Without rising, father Dennis said in his hardly audible hoarse murmur:
“The secretary will kindly read the notice convening the meeting.”
And Mr. John Crump, nervous as always on august occasions, got up and read the notice in a voice rendered loud and defiant by his nervousness.
Then three unpunctual shareholders crept in on guilty tip-toes, and sat down, and chairs scraped on the parquet.
Then father Dennis cumbrously rose.
“Ladies and gentlemen,” he began in his murmurous squeak.
“We’re off!” thought Evelyn, humorously agog.
Yes, they were off, and there would be no surcease until the Resolution was carried or lost by the votes at the special meeting.
Father Dennis never wasted words on shareholders, partly on account of his throat, and partly because he delighted to starve them of words—at the end of a good year—and also to shock them by his casual brevity.
He said, while some shareholders put hands to ears:
“Figures speak louder than loud-speakers. I am sure that you have all studied our figures with that impartial conscientiousness which distinguishes all good shareholders. I need not therefore weary you with information of which you are already in full possession.
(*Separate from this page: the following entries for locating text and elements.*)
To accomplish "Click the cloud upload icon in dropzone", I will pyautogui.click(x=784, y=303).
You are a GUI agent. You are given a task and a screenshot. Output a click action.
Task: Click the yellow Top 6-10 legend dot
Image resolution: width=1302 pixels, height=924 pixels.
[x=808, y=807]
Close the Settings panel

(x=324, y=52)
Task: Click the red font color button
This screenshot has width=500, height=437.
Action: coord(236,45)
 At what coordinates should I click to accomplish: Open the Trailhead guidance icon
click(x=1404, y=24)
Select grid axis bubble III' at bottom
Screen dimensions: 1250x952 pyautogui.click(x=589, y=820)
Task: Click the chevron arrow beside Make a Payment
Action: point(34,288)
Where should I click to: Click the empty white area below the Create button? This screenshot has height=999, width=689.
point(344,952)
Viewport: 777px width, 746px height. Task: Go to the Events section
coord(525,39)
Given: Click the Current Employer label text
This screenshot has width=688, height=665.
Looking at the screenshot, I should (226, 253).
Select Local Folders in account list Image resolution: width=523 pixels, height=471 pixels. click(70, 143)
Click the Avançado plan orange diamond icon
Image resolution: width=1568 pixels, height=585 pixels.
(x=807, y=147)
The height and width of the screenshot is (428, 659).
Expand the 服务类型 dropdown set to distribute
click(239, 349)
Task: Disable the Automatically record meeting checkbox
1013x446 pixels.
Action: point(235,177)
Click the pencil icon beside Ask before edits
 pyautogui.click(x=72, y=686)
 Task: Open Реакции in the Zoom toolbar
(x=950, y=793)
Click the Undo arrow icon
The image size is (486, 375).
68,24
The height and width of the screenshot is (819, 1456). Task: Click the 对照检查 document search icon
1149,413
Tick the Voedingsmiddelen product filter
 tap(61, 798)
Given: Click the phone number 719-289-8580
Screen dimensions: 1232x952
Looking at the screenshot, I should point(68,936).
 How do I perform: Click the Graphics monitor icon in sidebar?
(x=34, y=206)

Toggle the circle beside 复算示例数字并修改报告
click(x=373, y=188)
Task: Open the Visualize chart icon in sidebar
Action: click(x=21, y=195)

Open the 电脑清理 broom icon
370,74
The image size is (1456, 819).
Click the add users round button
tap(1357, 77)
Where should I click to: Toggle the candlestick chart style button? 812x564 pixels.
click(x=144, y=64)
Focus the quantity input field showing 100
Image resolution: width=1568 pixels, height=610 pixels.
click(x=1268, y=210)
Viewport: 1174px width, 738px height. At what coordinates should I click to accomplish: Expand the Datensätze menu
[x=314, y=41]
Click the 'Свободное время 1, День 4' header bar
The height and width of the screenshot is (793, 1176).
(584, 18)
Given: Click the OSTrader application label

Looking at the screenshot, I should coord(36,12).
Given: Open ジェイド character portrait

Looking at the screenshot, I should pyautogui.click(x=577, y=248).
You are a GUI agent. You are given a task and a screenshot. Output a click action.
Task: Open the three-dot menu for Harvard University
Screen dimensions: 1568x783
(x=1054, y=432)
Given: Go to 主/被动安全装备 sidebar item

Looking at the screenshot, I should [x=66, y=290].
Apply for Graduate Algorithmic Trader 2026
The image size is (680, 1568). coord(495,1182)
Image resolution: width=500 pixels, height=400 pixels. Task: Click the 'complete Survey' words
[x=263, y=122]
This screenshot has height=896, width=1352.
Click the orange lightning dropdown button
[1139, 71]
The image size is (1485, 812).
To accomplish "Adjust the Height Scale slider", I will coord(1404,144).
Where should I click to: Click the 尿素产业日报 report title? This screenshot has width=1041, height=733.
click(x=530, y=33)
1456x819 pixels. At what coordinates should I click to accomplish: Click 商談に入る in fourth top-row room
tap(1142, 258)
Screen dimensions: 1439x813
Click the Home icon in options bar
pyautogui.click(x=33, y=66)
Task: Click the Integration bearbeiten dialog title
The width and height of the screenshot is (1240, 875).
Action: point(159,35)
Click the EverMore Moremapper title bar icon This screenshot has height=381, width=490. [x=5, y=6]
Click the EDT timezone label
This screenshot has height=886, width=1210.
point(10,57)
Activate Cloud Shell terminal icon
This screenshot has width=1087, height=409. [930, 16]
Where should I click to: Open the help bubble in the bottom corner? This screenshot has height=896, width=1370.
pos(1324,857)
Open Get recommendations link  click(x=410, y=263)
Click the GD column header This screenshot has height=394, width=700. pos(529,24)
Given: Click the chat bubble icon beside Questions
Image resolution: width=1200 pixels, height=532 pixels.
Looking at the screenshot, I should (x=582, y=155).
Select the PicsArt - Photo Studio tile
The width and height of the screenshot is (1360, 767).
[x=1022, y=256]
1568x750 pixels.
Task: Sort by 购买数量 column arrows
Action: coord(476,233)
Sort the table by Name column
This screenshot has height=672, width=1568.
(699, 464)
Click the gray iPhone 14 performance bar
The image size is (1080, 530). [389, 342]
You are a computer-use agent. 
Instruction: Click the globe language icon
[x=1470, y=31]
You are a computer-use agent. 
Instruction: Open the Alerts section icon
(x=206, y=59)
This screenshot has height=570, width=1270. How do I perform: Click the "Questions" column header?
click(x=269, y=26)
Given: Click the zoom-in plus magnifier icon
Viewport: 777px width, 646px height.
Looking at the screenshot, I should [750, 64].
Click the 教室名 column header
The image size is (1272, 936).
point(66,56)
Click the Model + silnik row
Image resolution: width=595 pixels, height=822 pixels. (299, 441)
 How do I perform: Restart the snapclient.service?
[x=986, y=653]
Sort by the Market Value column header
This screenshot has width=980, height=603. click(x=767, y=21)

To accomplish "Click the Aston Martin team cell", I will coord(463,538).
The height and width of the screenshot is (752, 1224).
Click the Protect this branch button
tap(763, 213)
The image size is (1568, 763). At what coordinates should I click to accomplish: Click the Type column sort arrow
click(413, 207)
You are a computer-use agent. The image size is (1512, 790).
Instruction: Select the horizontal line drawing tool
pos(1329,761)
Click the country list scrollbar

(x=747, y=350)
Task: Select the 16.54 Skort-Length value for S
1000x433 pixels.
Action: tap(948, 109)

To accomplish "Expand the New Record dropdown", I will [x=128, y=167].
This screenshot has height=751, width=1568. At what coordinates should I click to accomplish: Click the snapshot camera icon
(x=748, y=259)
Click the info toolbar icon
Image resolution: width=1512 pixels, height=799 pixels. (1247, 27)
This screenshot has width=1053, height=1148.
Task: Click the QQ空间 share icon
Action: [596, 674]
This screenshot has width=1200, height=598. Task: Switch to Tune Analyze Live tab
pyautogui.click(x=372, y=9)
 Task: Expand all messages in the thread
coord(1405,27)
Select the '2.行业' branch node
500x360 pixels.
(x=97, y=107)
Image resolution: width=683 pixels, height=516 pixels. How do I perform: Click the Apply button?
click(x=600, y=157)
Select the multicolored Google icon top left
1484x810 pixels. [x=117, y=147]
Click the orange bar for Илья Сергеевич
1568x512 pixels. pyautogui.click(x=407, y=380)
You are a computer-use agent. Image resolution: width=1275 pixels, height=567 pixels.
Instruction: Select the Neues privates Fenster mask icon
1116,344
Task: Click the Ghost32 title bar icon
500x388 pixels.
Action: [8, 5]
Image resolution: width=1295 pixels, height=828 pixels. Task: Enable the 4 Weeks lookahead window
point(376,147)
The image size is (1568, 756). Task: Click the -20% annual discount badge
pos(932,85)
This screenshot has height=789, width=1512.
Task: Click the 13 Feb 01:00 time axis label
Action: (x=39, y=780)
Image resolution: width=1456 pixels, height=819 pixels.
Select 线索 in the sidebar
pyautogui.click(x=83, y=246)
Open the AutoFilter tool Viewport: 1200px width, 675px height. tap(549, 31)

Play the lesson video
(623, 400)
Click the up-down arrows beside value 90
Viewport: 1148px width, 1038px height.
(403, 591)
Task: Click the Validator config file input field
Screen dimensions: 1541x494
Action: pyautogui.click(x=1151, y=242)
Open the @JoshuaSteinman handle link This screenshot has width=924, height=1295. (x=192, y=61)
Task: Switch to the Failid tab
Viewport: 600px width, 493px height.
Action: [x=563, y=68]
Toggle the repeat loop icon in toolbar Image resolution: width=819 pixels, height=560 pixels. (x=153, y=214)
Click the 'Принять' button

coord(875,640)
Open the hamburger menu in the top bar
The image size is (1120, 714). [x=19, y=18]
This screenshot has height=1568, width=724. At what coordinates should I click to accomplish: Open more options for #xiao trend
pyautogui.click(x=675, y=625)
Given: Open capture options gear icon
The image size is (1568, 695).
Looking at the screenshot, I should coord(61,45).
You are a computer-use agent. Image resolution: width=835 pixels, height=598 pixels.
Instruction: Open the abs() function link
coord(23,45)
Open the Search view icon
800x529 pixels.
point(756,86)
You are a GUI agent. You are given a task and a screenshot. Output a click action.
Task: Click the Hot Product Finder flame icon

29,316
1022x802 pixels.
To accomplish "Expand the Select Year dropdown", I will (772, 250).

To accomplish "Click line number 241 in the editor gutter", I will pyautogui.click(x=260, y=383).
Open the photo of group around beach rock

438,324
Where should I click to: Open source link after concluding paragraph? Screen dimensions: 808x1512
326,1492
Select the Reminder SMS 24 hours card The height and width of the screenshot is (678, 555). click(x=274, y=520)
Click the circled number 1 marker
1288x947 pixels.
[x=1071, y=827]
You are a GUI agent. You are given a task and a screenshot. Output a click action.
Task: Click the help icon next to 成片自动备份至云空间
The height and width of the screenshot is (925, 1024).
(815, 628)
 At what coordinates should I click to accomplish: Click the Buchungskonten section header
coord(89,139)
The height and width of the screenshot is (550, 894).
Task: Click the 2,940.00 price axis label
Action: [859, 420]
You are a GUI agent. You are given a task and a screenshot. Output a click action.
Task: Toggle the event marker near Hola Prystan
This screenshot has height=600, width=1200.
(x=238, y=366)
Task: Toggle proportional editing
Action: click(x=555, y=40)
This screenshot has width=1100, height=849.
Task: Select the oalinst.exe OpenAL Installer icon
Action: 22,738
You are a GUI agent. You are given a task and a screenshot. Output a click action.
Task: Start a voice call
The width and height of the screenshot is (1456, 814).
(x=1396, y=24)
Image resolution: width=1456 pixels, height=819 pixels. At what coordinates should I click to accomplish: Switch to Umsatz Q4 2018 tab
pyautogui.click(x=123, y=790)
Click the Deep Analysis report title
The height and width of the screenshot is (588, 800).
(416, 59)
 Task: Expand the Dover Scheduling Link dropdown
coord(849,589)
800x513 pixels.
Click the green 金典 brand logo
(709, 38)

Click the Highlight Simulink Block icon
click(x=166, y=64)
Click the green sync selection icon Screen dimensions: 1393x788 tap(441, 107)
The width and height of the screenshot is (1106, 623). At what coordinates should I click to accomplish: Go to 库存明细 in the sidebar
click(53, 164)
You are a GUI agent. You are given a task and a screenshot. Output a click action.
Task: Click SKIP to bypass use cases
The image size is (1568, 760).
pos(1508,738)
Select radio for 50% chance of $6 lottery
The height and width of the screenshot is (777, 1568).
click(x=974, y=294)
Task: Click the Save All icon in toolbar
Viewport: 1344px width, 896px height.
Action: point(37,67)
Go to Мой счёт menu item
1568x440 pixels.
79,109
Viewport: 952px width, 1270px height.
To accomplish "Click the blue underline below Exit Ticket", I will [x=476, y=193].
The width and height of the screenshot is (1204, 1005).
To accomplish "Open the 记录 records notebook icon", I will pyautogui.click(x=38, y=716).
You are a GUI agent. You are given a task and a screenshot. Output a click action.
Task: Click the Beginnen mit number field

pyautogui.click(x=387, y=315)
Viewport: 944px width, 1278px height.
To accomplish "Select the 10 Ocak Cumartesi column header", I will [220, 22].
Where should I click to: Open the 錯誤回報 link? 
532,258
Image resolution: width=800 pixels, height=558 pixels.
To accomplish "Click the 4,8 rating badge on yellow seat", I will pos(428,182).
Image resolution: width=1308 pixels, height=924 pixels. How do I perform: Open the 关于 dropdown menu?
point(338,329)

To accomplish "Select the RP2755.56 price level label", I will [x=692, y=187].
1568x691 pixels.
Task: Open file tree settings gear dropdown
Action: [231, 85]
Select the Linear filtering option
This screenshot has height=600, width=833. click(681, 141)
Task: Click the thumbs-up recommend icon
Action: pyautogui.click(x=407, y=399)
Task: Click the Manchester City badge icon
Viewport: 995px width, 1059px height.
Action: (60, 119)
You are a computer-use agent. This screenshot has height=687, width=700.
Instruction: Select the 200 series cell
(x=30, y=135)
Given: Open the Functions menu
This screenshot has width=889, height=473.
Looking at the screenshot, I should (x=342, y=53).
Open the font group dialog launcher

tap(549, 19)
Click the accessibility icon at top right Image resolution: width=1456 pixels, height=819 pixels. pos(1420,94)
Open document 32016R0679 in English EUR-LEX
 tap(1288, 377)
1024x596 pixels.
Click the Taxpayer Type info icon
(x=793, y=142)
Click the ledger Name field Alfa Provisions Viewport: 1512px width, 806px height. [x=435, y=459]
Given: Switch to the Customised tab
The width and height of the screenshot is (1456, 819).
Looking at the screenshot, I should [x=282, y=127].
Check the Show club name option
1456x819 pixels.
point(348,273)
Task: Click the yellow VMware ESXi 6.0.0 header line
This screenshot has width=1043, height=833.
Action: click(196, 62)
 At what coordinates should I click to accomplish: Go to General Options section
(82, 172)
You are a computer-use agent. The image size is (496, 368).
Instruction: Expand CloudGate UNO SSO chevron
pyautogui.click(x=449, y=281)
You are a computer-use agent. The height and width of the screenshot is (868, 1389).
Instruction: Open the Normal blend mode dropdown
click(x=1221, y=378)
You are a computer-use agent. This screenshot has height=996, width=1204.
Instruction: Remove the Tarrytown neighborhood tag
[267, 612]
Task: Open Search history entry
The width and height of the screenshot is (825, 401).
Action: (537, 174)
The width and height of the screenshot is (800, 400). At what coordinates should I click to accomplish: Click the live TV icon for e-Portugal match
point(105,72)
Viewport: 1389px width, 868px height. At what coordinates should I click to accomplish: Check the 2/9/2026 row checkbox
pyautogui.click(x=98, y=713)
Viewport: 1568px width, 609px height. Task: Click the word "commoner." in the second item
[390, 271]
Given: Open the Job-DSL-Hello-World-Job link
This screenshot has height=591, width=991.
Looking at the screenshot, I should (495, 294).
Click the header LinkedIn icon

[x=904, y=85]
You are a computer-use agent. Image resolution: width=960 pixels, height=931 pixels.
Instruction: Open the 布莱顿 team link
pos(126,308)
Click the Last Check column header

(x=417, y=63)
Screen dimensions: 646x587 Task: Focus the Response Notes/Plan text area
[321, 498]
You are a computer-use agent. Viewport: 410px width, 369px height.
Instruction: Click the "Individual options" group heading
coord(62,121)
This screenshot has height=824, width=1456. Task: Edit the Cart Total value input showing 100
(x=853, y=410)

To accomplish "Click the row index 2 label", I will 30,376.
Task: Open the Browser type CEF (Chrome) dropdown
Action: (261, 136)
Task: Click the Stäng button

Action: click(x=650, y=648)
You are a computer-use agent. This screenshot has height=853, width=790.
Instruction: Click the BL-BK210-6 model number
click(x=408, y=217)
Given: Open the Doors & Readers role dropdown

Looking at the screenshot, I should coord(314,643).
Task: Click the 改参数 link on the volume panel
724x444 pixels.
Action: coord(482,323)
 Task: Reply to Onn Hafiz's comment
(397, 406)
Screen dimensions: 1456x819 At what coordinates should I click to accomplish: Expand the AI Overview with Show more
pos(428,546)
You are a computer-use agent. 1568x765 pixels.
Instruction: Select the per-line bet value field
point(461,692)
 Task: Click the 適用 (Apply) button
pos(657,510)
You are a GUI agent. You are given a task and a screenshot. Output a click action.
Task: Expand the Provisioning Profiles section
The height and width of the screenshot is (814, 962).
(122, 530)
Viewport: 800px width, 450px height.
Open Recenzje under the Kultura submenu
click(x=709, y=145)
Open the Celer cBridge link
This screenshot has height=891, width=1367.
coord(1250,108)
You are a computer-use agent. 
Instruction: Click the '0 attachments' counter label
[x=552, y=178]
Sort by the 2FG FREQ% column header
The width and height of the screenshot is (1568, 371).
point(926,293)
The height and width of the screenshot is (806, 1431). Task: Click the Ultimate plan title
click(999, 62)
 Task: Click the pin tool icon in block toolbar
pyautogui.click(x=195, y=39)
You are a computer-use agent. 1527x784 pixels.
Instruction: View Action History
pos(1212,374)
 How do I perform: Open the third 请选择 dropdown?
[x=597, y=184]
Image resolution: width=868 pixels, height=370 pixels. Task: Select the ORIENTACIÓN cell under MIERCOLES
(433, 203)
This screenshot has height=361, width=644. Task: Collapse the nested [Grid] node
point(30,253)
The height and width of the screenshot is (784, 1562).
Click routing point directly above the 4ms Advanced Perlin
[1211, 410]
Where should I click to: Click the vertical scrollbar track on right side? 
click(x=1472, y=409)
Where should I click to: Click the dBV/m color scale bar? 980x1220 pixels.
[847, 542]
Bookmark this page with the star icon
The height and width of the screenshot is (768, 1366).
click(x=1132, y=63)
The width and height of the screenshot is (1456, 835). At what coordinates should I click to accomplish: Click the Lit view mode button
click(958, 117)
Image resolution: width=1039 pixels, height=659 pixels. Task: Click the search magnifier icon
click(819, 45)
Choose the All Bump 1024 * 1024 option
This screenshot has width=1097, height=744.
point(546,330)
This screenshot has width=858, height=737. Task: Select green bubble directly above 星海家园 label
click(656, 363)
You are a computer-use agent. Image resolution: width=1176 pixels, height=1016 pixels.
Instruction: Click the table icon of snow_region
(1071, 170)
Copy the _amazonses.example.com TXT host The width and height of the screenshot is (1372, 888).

I will merely remark, as much for my own satisfaction as for yours, that last year was a record year in the Company’s history, that our net trading profit after deducting fixed dividend on preference shares, debenture interest and sinking-fund charges, was equivalent to twenty and a half per cent. on our ordinary capital, and that we propose to declare a final dividend making fourteen per cent. per annum for the year, instead of last year’s eleven per cent., and incidentally I will point out that we are allotting £75,000 to our reserve fund, instead of last year’s £60,000. I move the adoption of the accounts and the payment of the dividend as recommended, and I call upon Mr. Evelyn Orcham, our managing director and orator, who will be less summary than myself, to second the motion.” With that he subsided into his chair, and glanced sardonically around as if to say: “You can put that in your pipes and smoke it; and go to hell.”
No applause greeted the statement of good tidings. The shareholders had been in possession of the tidings for days. At a banquet they would have loudly applauded a silly and insincere speech which was not worth twopence to their pockets. But to-day their stomachs had not been warmed. And they were shareholders—who take as a right all they can get and whose highest praise is forbearance from criticism.
Evelyn rose. He was not an orator, and speechifying made him nervous. But he always knew just what he wanted to say, and he would say it plainly, if too slowly. Now and then he would employ an unusual adjective which tickled him. The sheet of notes which he held in his hand was merely something to hold. He was not positively inimical to shareholders, for they were necessary to his life-work. But he disdained them as a greedy, grasping and soulless crew whose heads were swollen by an utterly false notion of their own moral importance. Nevertheless he used a tone different from the Chairman’s. The Chairman was a London figure, and could carry off any tone; and there was a pacifying glint in the Chairman’s old eye. Evelyn loved the Chairman’s brief pronouncements, which father Dennis called his ’turn.’ But part of Evelyn’s job as a hotel-manager was to flatter shareholders. Bad times might come again, and then shareholders who had been flattered would be easier to handle than shareholders who had been treated year after year with cynical curtness. Therefore Evelyn flattered, but with a hidden private cynicism which even exceeded the Chairman’s.